Não existe oficina capaz de alcançar a Voyager 2. Lançada em 1977, a sonda está a mais de 21 bilhões de quilômetros da Terra, distância na qual até um comando de rádio leva quase 20 horas para chegar. Mesmo assim, engenheiros conseguiram “consertá-la”.
O conserto deve manter três instrumentos científicos funcionando por pelo menos mais um ano de missão. Sem a intervenção, a NASA esperava precisar desligar outro deles antes do fim de 2026, reduzindo ainda mais a capacidade científica da famosa sonda.
Missão Voyager
Energia virou problema
As Voyager não possuem painéis solares. Muito distantes do Sol, dependem de geradores termoelétricos de radioisótopos, que convertem em eletricidade o calor produzido pelo decaimento natural de plutônio levado a bordo desde o lançamento.
O sistema permitiu décadas de funcionamento, mas perde eficiência lentamente. Segundo a NASA, a potência elétrica disponível diminui cerca de quatro watts por ano, obrigando os engenheiros a decidir quais componentes realmente precisam continuar ligados.

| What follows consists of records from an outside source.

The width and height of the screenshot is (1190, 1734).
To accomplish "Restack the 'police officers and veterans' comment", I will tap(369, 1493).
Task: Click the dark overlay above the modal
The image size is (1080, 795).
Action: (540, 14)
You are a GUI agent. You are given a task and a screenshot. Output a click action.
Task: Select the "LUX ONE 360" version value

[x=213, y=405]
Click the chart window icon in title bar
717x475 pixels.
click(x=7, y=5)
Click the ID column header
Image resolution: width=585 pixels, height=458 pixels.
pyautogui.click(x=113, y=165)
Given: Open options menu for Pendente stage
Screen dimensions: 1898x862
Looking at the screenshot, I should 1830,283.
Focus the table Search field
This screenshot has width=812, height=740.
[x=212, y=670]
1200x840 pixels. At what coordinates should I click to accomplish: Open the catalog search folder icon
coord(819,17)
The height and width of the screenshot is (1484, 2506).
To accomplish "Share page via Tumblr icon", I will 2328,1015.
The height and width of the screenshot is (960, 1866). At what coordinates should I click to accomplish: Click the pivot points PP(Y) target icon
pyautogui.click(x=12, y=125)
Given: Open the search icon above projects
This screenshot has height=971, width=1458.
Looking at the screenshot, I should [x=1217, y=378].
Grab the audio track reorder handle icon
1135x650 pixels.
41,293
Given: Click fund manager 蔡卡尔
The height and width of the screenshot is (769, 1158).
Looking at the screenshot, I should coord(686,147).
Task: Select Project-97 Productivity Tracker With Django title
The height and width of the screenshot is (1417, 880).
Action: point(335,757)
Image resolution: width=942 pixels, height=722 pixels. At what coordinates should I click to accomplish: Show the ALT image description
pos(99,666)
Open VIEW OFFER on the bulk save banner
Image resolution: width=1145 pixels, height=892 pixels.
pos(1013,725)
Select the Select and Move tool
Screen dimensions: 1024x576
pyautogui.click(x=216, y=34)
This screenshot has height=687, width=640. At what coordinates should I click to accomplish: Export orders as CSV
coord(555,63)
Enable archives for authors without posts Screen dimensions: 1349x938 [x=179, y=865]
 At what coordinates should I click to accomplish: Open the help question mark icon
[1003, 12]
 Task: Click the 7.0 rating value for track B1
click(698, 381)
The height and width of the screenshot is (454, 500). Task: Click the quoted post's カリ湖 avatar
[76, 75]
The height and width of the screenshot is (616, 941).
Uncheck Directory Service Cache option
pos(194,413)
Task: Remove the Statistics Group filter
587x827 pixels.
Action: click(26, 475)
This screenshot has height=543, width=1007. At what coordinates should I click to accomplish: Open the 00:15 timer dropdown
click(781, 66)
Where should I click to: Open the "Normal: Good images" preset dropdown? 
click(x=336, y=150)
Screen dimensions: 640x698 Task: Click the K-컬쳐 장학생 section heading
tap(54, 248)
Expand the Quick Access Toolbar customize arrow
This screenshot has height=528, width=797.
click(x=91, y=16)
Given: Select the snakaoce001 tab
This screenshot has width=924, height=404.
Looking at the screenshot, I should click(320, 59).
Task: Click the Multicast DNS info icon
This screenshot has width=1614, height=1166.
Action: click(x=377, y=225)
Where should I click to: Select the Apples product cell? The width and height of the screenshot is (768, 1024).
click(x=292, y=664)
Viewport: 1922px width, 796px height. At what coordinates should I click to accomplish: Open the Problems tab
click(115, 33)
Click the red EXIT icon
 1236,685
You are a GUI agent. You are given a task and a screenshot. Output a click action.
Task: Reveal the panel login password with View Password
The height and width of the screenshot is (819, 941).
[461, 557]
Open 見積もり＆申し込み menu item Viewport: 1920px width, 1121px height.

Alguns aquecedores mantinham partes internas dentro de temperaturas aceitáveis, enquanto equipamentos antigos também produziam calor como efeito colateral. Simplesmente desligá-los poderia economizar energia e criar outro problema.
Quebra-cabeça térmico
A solução recebeu internamente o apelido de “Big Bang”. A equipe desligou dois aquecedores e um antigo gravador digital de fita e passou a utilizar outros componentes capazes de produzir o calor necessário, consumindo menos eletricidade.
Na prática, foi uma troca remota do sistema de aquecimento. O objetivo era encontrar uma combinação que liberasse energia suficiente para os instrumentos científicos, mas mantivesse partes vulneráveis da nave dentro das temperaturas toleradas.

O processo também exige paciência incomum. Com quase 20 horas de viagem do sinal em cada sentido, engenheiros podem esperar perto de 40 horas entre enviar determinada alteração e receber os dados capazes de mostrar se ela funcionou.
Não há possibilidade de corrigir imediatamente um comando inadequado. A equipe precisa trabalhar com modelos de temperatura, consumo e comportamento acumulados durante décadas antes de modificar uma máquina construída com tecnologia da década de 1970.
Feita para durar
Parte dessa longevidade nasce de decisões tomadas antes do lançamento. A Voyager 2 precisava sobreviver a uma viagem por Júpiter, Saturno, Urano e Netuno, enfrentando anos de radiação, frio extremo e comunicações cada vez mais lentas.
Ela permanece até hoje a única espaçonave que visitou Urano e Netuno de perto. A missão planetária terminou há décadas, mas a robustez necessária para aquela viagem acabou transformando a sonda em um laboratório interestelar inesperadamente duradouro.
Para dimensionar a importância desses registros, imagens dos anéis de Netuno continuam ajudando a revelar detalhes de um planeta que nenhuma espaçonave visitou novamente desde a passagem da Voyager 2.

Os engenheiros agora estudam aplicar estratégia semelhante à Voyager 1, que está ainda mais distante. As duas naves não se comportam exatamente da mesma maneira após quase meio século, por isso cada ajuste precisa ser desenvolvido individualmente.